Walking in downtown Lyon, you’ll first find Place Bellecour, the largest open-air square in Europe (as in, the largest without obstructions in the middle of it). You’ll see Fourvière at the top on the hill—that impressive cathedral that sits next to the Roman amphitheater of the same name. If you wander a bit more, you might spot a strange plastic tree made out of colourful flowers the size of tires on Antonin Poncet Square that looks like it belongs to Dr. Seuss. Designed by the Korean Jeong-Hwa Choi, it was for the 7th biennial festival of Contemporary Art in Lyon called “It Happened Tomorrow” (2003—2004). “Flower Tree” became so popular that the city of Lyon decided to plant it permanently by the banks of the Rhône. Interestingly enough, it seems to have a twin in Shanghai on Gubei Road. People didn’t originally like it, but, as with most contemporary art, they grew to appreciate it over time.
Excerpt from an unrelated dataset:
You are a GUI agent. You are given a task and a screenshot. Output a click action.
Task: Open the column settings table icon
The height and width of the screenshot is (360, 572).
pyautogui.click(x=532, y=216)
Welcome to Valencia’s odd opera house, standing in the midst of the modernist complex of La Ciudad de las Artes y las Ciencias (the City of Arts and Sciences) – the exact opposite of Vienna’s very traditional opera house. Opening in 2006 and rising 75 meters off the ground, it is the tallest opera house in the world, and certainly one of the strangest. Resembling a strange-looking space helmet, or perhaps a scurrying beetle, it is indeed a unique and unforgettable place to see a ballet, opera, dance, theatre or concert! Even if the opera doesn’t interest you, a mere walk through the whole complex will yield breath-taking results.
Pro tip: Though the buildings are cool from the outside, they are also worth a visit to see what’s inside. The science museum is especially good – full of interesting interactive exhibits for adults and kids alike!